What's in store for proptech and sustainability?
Steven Hiltermann, General Manager, UK at Badi
The issue of climate change is one that’s been on most people’s agenda around the world for a while now. While it’s encouraging to see awareness days like last month’s 50th anniversary of Earth Day being celebrated, living sustainably needs to be front of mind every day, if we want to take back control and look after our planet.
Government and corporate bodies in particular are under pressure to ensure our workplaces are keeping up with sustainable solutions. An example of this is cycling: the increase in people commuting to work via bikes over the past ten years has seen shifts made in public policy and public investment into cycle lanes all over Europe. However, many workplaces have been scrutinised for not keeping up with this pace by lacking cycling schemes and therefore finding employees feeling discouraged to cycle to work.
Making room for bicycles is something companies should be able to address quickly and easily – just as landlords and renters should be able to make adjustments to how sustainably they are living, which is set to be a huge focus in the proptech sector over the next decade.

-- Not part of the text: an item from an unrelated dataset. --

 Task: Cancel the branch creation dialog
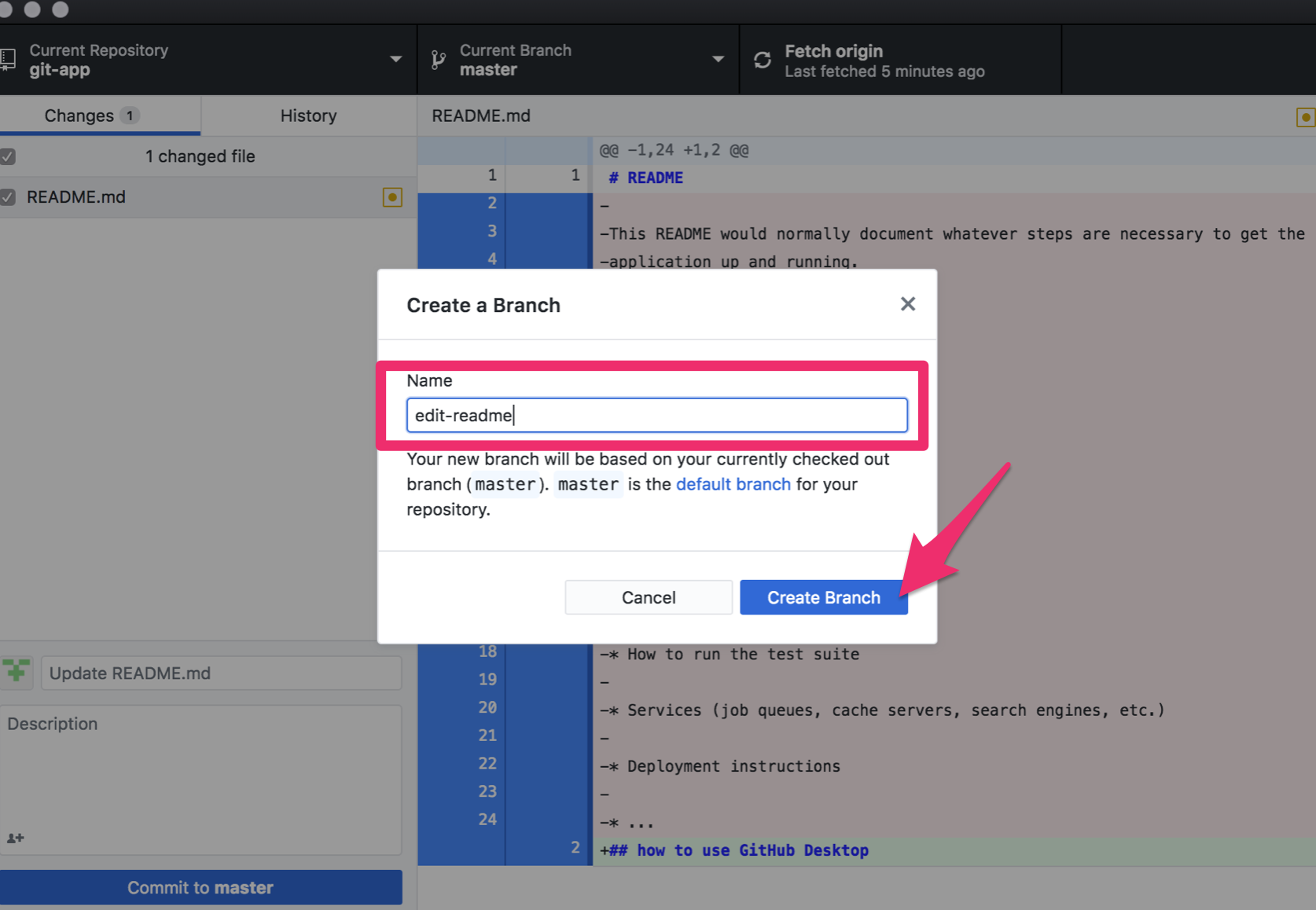point(648,598)
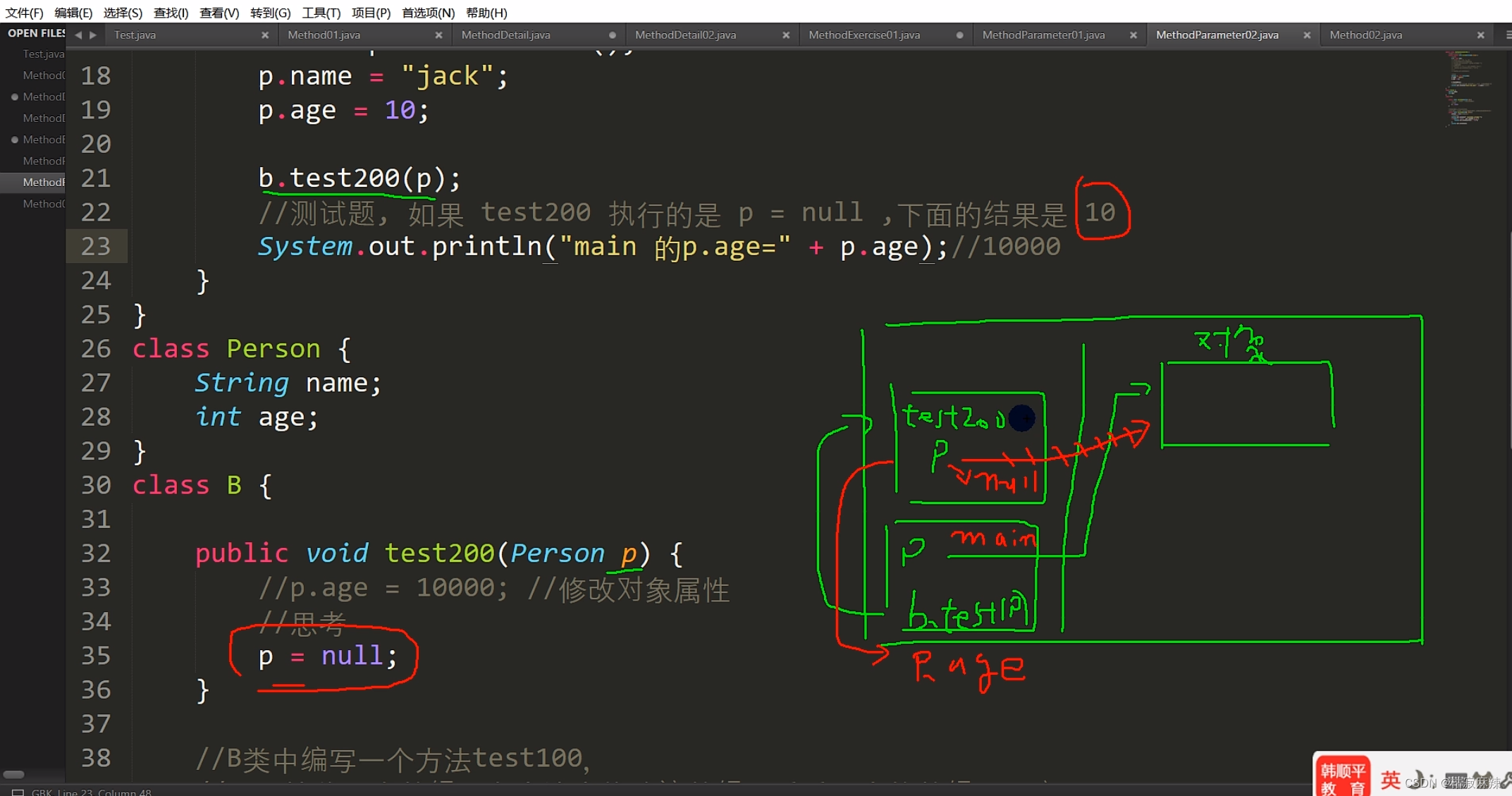1512x796 pixels.
Task: Close the Method01.java tab
Action: 438,35
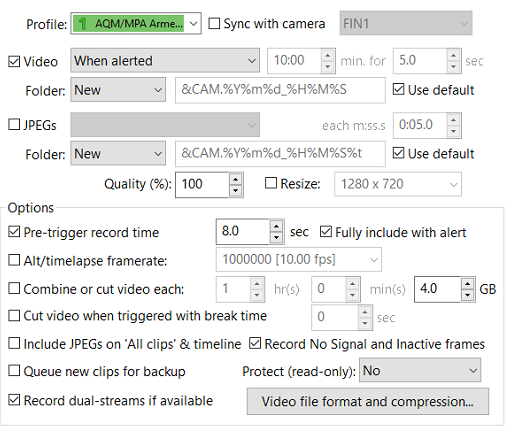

From an individual perspective, there’s a number of small changes we can make on a day-to-day basis to drive sustainable living – whether that’s ethical homeware consumerism, recycling in the home, switching to renewable energy providers and many more.
Traditionally it’s been more difficult for renters to be able to impact the sustainability of the space they live in as tariffs and providers are decided often by landlords, but slowly technology is helping us all make a contribution to a more sustainable future when it comes to our living space.
Across every sector technology has a key role to play in sustainability and we’re increasingly seeing digital initiatives encouraging people to move away from physical and wasteful alternatives. For instance, one of the benefits we’ve always found of using machine learning and algorithms is that people can get to know who they are living with and details of the location and property, without having to make numerous trips to and from their future home – in turn, reducing their carbon footprint.
Other great tech-driven initiatives that are continuing to develop include ideas like virtual reality property viewings, meaning you can view a number of properties with a 360 degree view and avoid travelling to each and every one of them. In the wake of the coronavirus outbreak, these virtual viewings have become vital and will surely shape the future of how we list and rent rooms.
From an industry perspective, there’s a number of ways we can utilise technology to make the property sector a far more sustainable one. Blockchain has been called out on numerous occasions as a great way to revolutionise rental property payments by removing middlemen and reducing transaction costs. Additionally, the introduction of smart contracts into the property world reduces the need for physical documentation and paper usage across the industry.
One leading trend that will continue to dominate the prop-tech sector when it comes to sustainability is the Sharing Economy – stemming from the economic philosophy that space and capital goods are better shared. Airbnb is one of the best examples of the Sharing Economy used effectively and we have seen first-hand at Badi how much of an impact co-living, renting and sharing your spaces and resources can have both environmentally and financially.
It’s certainly an exciting time to be sitting at the intersection of property and technology and we’re very excited how the merging of those two sectors will continue to drive sustainable living.